The Occupiers’ Liability Amendment Act now mandates that notice of a claim be provided within 60 days of the accident if it involves an injury due to ice and snow. I have reported this change in an earlier article.
Why the change? Well, it appears that rates are too high for contractors, insurers are simply not providing coverage or the number of insurers providing coverage has declined. So how will the 60 days reduce rates and lead to more insurers re-entering the market? Let’s examine the reasons provided to justify the notice period.
- It will help contractors defend against lawsuits by allowing them to gather relevant evidence after 60 days’ notice.
The assumption made is that within 60 days of notice, the contractor or the insurer will not be subjected to failing memories and will be able to defend more effectively. Do you know how many snow contractors keep records of attendances for winter maintenance? In my 20 years, I would put it at 50%. If there are no records of attendances or work performed, tell me how someone is going to remember if or when they attended the scene to perform winter maintenance. Do you recall what specific job or task you performed two months ago on a specific day, time, or location? Of course not. Most people couldn’t tell you what they had for dinner a week ago.
There is the possibility of interviewing independent witnesses and I will concede that the memory following an accident is fresher. However, will the insurer expend the monies necessary to conduct the interview? Will the witness want to speak with the insurer?
2. Legal costs are on the rise and awards are getting bigger.
This is true. It’s called inflation. This notice requirement will have no impact whatsoever on costs or the value of damages.
3. The new criteria around snow removal liability will encourage insurance availability to return in Ontario.
This is a nice goal. Unfortunately, there is no guarantee that insurers will re-enter the market to provide liability coverage. This is simply wishful thinking at this juncture.
4. It will reduce the number of frivolous or bogus slip and fall claims.
What is really being said here is that it will stop lawyers from encouraging people to commence lawsuits that they might not have otherwise started but for the lawyer. Of course, it is the lawyer’s fault that someone wants to exercise their rights. This is not how it works. I may make my services available to the public through advertising, but I do not encourage people to commence lawsuits. I simply provide them with my opinion on the viability of the claim.
I believe the changes coming are simply an attempt at gas lighting the public. The real intent of the 60 day notice is to give insurer’s an opportunity to deny a legitimate claim simply for failing to provide notice. As well, it will be used during negotiations to reduce payment of damages based on what really amounts to a clerical error on the part of the injured party.

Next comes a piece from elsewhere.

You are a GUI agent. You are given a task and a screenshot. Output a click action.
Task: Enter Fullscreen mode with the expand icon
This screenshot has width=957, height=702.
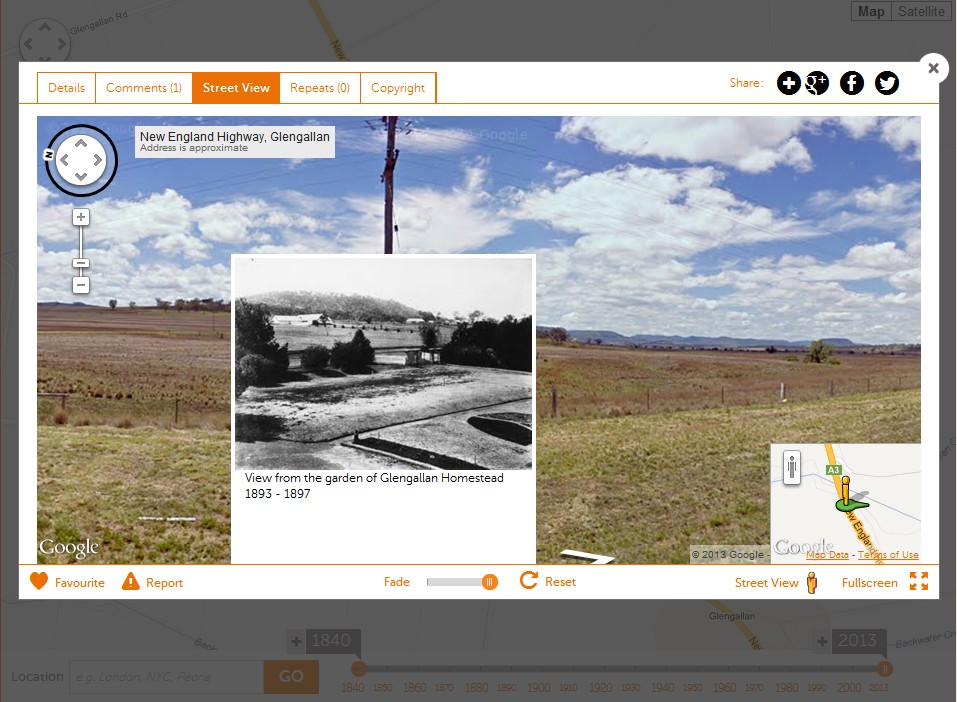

I would like to add one last point. I anticipate that this new notice requirement will inundate property owners, contractors, and insurers with notice letters. This will require insurers to undertake numerous investigations since that is the whole point of the notice requirement. The unintended consequence will be an increase in expenditures for investigation. As well, the deluge of notice letters will inevitably impact the insurer’s assessment of risk and the amount paid in premiums regardless of whether a claim is issued.